Cancellati graffiti e sfregi. Il Campanile di Giotto torna a nuova vita

Il Campanile di Giotto, vittima da anni dei graffiti e degli sfregi dei visitatori, torna a nuova vita. Arriva una maxi operazione di ripulitura dalle migliaia di scritte che hanno deturpato nel corso degli anni gli interni del capolavoro di Giotto che svetta accanto alla Cupola del Brunelleschi nel complesso di Santa Maria del Fiore a Firenze. La bonifica del Campanile di Giotto

La pulizia del Campanile di Giotto

Alla bonifica sarà accompagnata un’operazione di prevenzione digitale di nuove scritte da parte dei visitatori, attraverso l’installazione di lavagne digitali dove poter lasciare la propria testimonianza (firme, disegni) senza danneggiare il monumento.

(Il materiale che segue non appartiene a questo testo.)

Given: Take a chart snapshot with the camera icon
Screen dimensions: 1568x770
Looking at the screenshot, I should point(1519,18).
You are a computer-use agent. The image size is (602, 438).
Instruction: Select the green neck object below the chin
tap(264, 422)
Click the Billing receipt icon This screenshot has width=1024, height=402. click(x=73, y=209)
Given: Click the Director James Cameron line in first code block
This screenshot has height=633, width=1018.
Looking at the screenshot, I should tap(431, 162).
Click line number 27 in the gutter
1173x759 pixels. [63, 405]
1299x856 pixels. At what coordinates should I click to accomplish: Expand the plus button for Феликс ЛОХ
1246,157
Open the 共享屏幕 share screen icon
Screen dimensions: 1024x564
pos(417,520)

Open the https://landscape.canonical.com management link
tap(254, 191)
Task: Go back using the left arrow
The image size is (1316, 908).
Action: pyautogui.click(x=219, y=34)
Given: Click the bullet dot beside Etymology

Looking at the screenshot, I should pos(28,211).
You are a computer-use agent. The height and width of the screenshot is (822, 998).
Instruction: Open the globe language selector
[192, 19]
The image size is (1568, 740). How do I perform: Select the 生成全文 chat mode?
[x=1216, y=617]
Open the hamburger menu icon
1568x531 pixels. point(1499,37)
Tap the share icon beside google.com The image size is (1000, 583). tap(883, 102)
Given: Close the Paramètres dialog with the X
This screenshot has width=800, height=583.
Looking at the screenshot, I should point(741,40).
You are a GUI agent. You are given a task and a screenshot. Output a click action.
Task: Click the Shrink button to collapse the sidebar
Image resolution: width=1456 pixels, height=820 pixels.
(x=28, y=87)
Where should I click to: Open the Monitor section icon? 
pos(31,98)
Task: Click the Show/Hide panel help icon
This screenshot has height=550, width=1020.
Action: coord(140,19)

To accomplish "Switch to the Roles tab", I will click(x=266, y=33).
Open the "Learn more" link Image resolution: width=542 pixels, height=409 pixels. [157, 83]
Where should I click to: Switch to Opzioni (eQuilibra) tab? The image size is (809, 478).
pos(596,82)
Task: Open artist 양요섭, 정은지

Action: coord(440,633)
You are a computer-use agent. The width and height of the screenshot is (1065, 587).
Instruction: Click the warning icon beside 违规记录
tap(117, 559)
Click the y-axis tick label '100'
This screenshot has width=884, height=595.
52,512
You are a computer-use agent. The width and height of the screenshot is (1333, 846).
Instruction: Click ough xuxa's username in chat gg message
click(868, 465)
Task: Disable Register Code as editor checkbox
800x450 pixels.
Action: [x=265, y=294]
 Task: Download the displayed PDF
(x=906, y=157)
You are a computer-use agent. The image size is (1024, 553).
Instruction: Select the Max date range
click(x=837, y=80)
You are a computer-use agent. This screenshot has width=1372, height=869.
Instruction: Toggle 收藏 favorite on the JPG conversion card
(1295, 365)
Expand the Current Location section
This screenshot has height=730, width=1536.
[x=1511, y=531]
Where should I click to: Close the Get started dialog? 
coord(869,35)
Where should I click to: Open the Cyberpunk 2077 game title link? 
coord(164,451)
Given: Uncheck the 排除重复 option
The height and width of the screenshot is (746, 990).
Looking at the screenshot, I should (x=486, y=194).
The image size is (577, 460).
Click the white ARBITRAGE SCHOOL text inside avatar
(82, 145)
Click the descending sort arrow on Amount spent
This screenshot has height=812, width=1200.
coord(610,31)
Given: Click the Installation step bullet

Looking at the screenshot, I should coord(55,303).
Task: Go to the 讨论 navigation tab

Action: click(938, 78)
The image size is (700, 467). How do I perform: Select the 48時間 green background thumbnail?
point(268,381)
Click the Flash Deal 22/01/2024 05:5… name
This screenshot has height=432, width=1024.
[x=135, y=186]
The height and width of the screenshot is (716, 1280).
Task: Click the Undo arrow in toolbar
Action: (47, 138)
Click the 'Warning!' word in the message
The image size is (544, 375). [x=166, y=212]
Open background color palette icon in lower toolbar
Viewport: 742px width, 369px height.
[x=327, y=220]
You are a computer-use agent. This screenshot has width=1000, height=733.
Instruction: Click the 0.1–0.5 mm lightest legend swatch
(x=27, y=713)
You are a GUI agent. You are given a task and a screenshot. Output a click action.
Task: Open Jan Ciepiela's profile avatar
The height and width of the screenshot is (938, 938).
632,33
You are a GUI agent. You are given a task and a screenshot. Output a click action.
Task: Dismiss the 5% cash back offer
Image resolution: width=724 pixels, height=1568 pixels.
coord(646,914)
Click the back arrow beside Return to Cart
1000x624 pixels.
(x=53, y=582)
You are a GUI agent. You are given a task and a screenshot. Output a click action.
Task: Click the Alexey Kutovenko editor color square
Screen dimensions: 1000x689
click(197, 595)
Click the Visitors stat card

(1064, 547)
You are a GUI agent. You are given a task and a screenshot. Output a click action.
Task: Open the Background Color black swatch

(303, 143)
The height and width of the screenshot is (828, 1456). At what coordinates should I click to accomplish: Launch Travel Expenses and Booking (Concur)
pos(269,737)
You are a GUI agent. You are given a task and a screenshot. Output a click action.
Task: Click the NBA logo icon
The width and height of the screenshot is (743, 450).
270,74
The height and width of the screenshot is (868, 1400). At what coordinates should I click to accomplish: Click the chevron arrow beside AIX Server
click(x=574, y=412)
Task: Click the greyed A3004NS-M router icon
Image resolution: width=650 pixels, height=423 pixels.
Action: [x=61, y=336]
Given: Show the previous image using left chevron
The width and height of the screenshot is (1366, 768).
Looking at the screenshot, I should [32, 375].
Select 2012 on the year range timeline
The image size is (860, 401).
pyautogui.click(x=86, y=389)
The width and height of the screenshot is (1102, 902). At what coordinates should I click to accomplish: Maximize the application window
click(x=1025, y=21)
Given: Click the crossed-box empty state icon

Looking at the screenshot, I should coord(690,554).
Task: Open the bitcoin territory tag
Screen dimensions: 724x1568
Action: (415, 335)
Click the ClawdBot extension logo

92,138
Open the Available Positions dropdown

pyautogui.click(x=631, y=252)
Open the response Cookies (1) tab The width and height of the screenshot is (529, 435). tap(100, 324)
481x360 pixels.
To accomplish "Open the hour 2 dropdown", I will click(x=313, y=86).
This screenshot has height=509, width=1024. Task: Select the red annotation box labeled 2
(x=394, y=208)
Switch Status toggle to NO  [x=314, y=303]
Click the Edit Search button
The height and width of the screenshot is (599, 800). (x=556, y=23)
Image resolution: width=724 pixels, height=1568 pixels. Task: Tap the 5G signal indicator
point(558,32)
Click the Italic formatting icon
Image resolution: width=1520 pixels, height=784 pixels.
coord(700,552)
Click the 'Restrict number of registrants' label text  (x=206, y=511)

Il piano è stato progettato  in campo dall’Opera del Duomo, appunto per proteggere il Campanile dagli  sfregi che i turisti hanno compiuto nel corso dei decenni sulle sue pareti per lasciare tracce della loro visita.«Si tratta del primo vero grande intervento di rimozione delle scritte e degli atti vandalici eseguito sul Campanile di Giotto che versava in condizioni di degrado e sporcizia – spiega Beatrice Agostini, architetto dell’Opera – che ha permesso la rimozione di tutte le scritte non storicizzate che erano presenti sul monumento e sui vari tipi di supporto: sul marmo, sulla pietra, sul laterizio e sul legno. E all’inizio dell’anno prossimo anno, ci occuperemo anche della Cupola del Brunelleschi». Ironia della sorte proprio mentre era in corso la presentazione del progetto di ripulitura, alcuni studenti sono stati sorpresi (e allontanati) mentre erano intenti a scrivere sulla campana del Campanile.